Como relatado pela testemunha Jonas, em audiência realizada em 15 de abril de 2026, no processo trabalhista movido em face de Avaí Futebol Clube e Associação Esportiva Kindermann, uma das razões pelas quais os clubes deixam de assinar a carteira de trabalho das atletas e, assim, de reconhecê-las formalmente como profissionais estaria no impacto financeiro decorrente dessa formalização. Isso porque a profissionalização poderia impedir o acesso a determinados repasses de verbas públicas destinados ao fomento do esporte.
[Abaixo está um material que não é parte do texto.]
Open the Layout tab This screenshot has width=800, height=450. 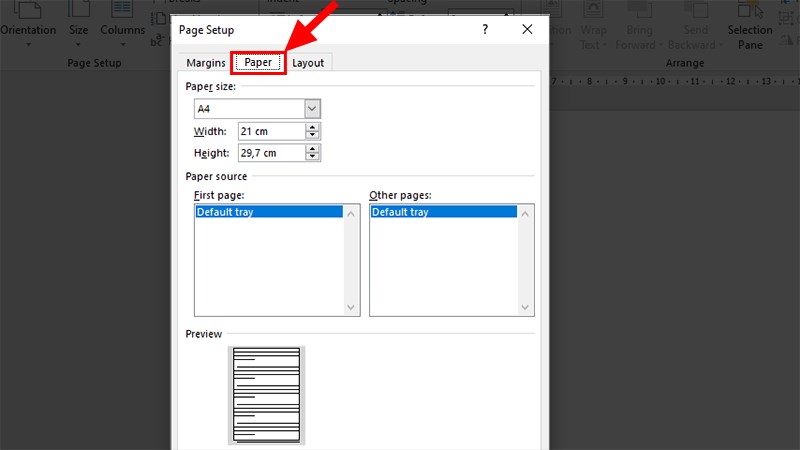(x=308, y=62)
O problema é que o mecanismo que deveria incentivar o desenvolvimento acaba produzindo o efeito inverso. O recurso público, que em tese existe para fortalecer o futebol feminino, termina funcionando como estímulo indireto à precarização das relações de trabalho. Para que o clube permaneça apto a receber esses valores, mantém-se a atleta sem registro formal, sem enquadramento profissional e, por consequência, sem a plena garantia de direitos trabalhistas.
Em outras palavras, o repasse público, quando condicionado de forma incompatível com a realidade da atividade exercida, passa a premiar a informalidade e a punir a profissionalização. E isso é especialmente grave porque empurra o futebol feminino para uma estrutura de aparência amadora, embora sustentada por exigências, rotinas e cobranças claramente profissionais.
Esse cenário, quando lido à luz da Lei Geral do Esporte, torna a contradição ainda mais evidente. A legislação define como atleta profissional aquele que tem no esporte sua principal fonte de renda. Ou seja, o critério não é formal, mas material. Importa a realidade da relação, e não o rótulo que se tenta atribuir a ela.
Assim, a ausência de anotação na CTPS não decorre de um suposto caráter não profissional do futebol feminino, mas da conveniência dos clubes em preservar o acesso a benefícios vinculados à manutenção de estruturas formalmente amadoras. Não é a falta de profissionalismo que impede o registro, mas o interesse econômico que sustenta essa omissão.
No fim, o que se revela é simples: o futebol feminino já é profissional na prática. O que ainda falta, em muitos casos, é o reconhecimento formal dessa realidade, não por impossibilidade jurídica, mas por escolha estratégica de quem se beneficia dela.